(Click-target data)
◇ ◇ ◇ ◇ ◇ ◇ ◇

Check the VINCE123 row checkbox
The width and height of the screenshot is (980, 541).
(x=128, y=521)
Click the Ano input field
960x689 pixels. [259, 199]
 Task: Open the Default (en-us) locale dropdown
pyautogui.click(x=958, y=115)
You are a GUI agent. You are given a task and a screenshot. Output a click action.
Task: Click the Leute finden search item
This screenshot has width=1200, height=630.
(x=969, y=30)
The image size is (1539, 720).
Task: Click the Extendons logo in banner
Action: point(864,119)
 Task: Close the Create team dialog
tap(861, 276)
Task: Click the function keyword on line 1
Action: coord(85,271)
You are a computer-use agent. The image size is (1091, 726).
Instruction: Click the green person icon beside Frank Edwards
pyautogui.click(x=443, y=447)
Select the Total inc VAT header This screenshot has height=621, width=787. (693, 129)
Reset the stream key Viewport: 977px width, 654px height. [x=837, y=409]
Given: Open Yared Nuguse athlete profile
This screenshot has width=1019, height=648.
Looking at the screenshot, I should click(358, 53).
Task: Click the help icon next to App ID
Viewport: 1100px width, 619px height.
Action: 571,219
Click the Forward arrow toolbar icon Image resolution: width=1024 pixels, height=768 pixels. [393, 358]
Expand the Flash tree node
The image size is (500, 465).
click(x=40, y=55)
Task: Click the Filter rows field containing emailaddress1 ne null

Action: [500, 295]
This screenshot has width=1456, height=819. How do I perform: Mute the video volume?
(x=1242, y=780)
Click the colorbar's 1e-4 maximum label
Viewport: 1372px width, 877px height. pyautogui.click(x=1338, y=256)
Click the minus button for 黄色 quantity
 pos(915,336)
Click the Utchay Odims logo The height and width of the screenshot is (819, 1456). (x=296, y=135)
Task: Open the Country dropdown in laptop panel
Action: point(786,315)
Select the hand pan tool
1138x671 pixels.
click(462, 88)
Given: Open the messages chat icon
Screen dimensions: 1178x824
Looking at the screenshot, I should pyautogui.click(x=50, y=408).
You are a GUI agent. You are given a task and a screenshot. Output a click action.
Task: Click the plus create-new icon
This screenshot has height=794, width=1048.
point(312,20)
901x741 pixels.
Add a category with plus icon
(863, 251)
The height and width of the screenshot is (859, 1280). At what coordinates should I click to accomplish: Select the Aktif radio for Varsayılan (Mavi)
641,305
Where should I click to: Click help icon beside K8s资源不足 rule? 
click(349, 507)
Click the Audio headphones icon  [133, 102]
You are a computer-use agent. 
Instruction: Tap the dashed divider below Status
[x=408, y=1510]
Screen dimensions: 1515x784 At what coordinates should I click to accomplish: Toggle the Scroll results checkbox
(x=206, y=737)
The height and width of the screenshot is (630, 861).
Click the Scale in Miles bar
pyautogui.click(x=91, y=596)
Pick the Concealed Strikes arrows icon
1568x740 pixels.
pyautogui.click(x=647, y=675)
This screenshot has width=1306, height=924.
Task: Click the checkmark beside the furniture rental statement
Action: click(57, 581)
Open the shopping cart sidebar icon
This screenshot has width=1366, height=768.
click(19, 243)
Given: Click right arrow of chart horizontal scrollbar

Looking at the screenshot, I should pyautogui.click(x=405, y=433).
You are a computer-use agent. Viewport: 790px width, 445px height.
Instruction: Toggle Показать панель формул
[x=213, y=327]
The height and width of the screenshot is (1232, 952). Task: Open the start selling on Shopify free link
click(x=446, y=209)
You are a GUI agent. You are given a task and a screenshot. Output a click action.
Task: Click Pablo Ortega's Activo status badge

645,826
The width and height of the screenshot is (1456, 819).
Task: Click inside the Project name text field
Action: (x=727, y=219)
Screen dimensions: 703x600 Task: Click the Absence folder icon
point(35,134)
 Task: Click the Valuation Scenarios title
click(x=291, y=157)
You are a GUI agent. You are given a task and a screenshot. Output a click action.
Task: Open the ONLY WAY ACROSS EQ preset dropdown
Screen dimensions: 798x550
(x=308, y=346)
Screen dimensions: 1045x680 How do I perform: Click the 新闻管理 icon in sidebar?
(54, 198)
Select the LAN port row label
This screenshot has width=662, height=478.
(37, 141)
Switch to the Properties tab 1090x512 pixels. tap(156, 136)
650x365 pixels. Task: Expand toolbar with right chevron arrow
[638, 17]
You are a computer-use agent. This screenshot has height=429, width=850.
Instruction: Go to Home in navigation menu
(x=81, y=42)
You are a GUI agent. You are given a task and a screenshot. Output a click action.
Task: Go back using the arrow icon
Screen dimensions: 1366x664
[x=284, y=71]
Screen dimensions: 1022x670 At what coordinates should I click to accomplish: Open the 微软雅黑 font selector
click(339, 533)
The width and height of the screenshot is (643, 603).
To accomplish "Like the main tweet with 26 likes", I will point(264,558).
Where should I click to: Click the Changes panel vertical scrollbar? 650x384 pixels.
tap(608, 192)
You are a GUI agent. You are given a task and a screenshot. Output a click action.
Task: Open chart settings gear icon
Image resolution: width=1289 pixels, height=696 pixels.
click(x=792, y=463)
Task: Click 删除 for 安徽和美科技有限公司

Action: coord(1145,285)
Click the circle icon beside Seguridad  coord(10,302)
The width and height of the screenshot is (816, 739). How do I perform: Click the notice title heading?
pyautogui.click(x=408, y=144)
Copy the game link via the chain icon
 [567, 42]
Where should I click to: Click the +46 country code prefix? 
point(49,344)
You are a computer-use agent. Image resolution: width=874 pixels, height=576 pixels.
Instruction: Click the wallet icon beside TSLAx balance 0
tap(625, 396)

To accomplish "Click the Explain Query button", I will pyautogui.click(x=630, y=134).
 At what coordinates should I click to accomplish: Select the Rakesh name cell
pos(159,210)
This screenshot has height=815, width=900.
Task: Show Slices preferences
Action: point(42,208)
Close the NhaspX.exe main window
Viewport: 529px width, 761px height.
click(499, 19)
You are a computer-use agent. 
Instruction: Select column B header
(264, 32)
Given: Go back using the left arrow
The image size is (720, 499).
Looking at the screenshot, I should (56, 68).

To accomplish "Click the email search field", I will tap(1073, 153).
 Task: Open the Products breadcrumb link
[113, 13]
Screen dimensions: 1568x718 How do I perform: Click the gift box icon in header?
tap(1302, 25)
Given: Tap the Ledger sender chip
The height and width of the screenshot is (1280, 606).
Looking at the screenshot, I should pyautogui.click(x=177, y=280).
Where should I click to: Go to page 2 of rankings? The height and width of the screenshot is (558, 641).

◇ ◇ ◇ ◇ ◇ ◇ ◇

Please extract every line of the records above that contains the word "button".

Click the minus button for 黄色 quantity
To accomplish "Click the Explain Query button", I will pyautogui.click(x=630, y=134).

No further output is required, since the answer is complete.